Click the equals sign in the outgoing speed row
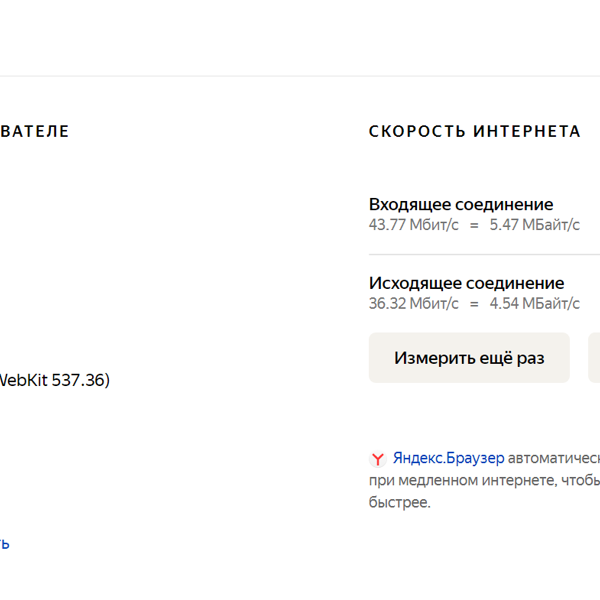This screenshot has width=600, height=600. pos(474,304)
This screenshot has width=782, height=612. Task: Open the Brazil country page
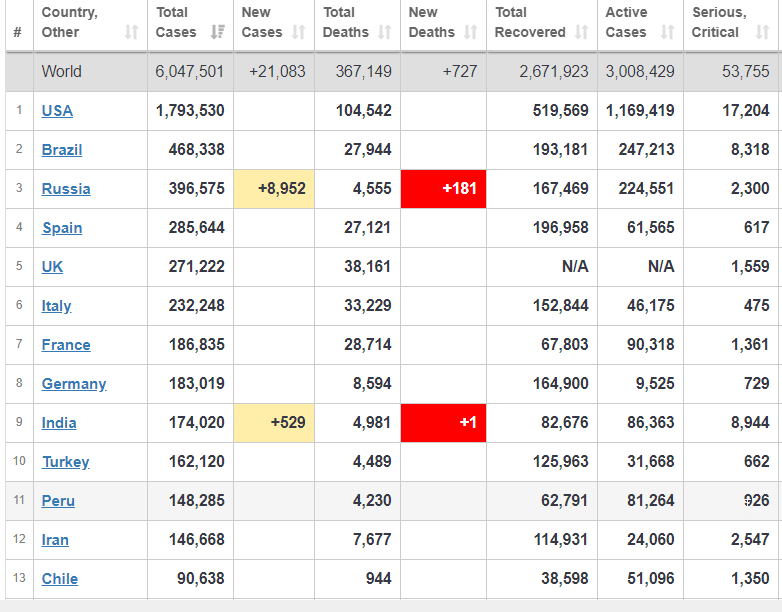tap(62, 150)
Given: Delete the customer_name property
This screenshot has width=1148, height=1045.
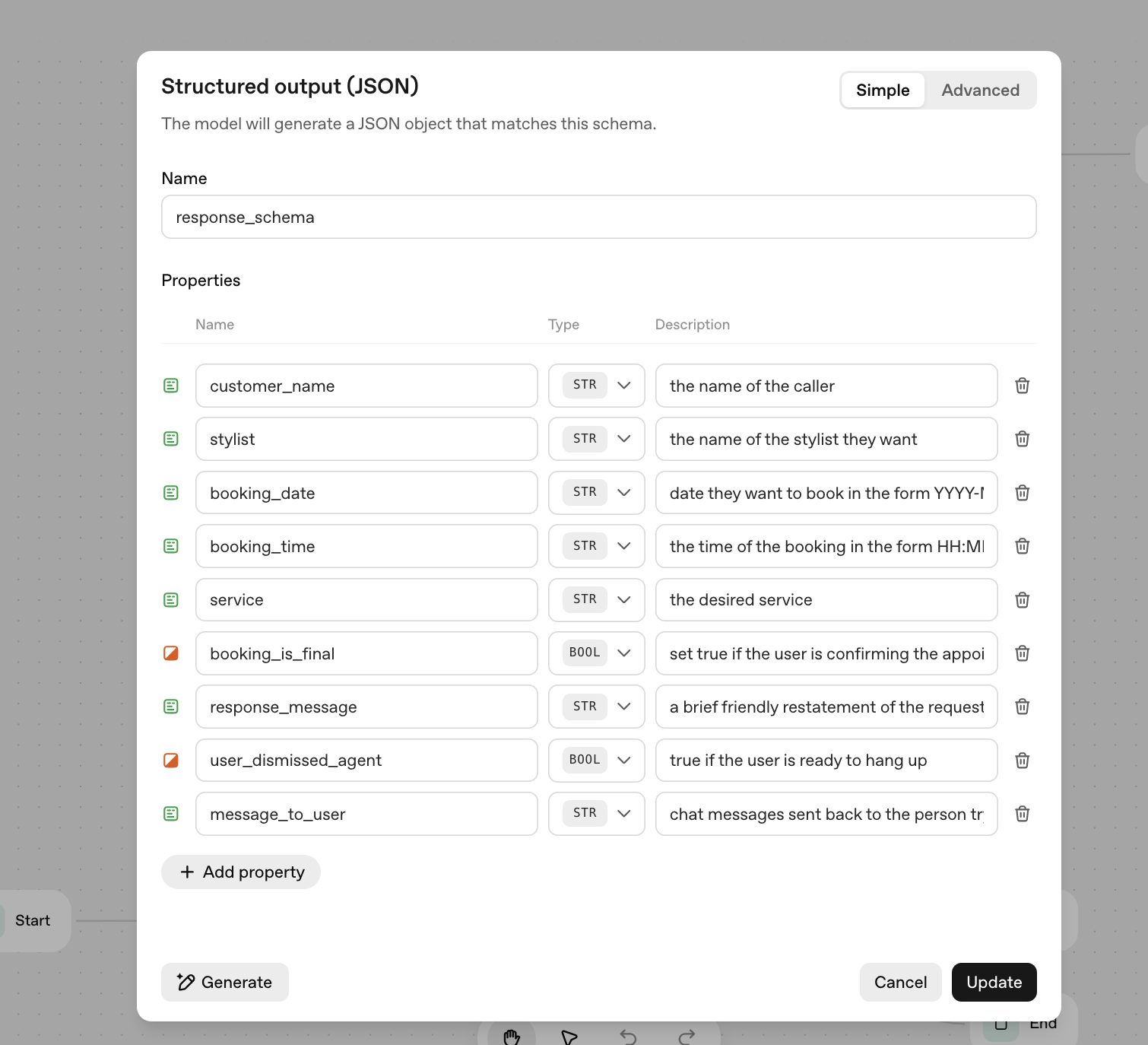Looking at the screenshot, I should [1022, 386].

==========

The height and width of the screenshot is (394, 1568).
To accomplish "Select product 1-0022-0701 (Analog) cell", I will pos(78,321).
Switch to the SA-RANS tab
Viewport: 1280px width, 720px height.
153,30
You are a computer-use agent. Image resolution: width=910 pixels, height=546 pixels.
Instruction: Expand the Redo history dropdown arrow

==========

> _Problem to work on_:
Produce only the lines from the line containing "Switch to the SA-RANS tab" through the line containing "Instruction: Expand the", inclusive of both, exactly as they stand in the entries above.

> _Answer to the problem_:
Switch to the SA-RANS tab
Viewport: 1280px width, 720px height.
153,30
You are a computer-use agent. Image resolution: width=910 pixels, height=546 pixels.
Instruction: Expand the Redo history dropdown arrow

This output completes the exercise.